Entre les indications que fournit cette lettre[3] et le texte inséré dans le Mercure, la concordance est absolue : une petite pièce intitulée la Provinciale — La Provinciale du Mercure est en un acte — qui doit être jouée sur le théâtre du comte de Clermont — « Cette pièce n’a jamais été destinée pour aucun théâtre et n’a jamais été jouée qu’à la campagne » — et dont Marivaux ôtera quelques personnages de femmes qu’on ne sait comment remplir — deux

  1. L’Héritier de Village, scène II. Les Acteurs de Bonne Foi, scène IV.

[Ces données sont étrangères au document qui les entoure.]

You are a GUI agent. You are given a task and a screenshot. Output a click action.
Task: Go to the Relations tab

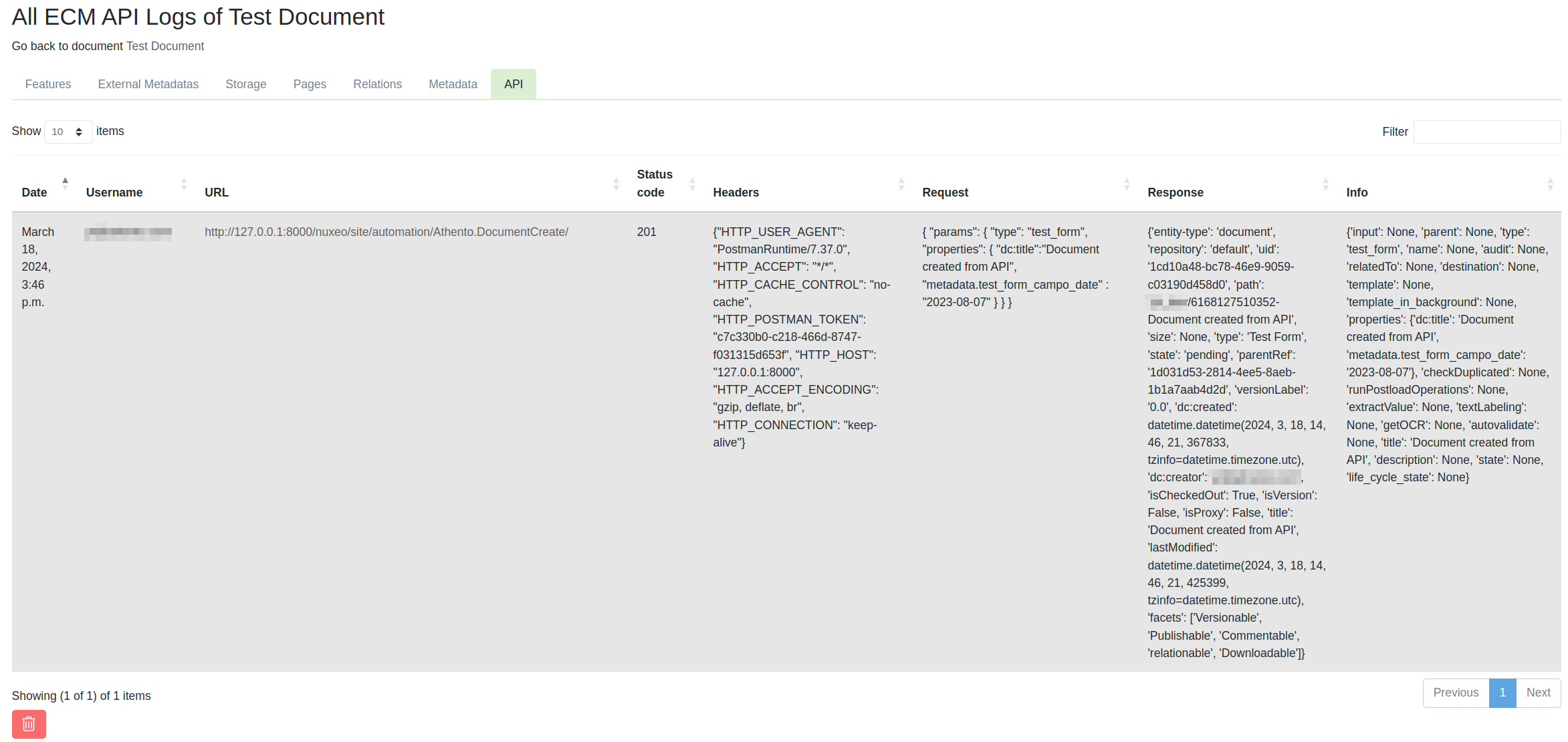(377, 84)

  2. La Provinciale, scène XVII.
  3. Larroumet, dans son livre excellent et quasi définitif, Marivaux, sa vie et ses Œuvres, cite cette lettre et déplore la perte de la Provinciale. Il n’ignore pas qu’une comédie de ce nom a été publiée dans le Mercure, mais néglige cette similitude de titre. Je crois qu’il n’a pas eu le Mercure entre les mains, car il cite inexactement le texte de la notice, en s’appuyant entre autres sur l’erreur même qu’il commet pour nier que la pièce soit de Marivaux. On lit dans la notice : « Elle est pourtant d’un auteur connu par plusieurs pièces justement applaudies ; » Larroumet écrit : « par quelques pièces justement applaudies » Et il ajoute : « Il y aurait eu quelque ironie à désigner comme « auteur de quelques pièces » l’auteur fécond d’un théâtre si considérable ». Evidemment, mais encore faut-il respecter un texte formel.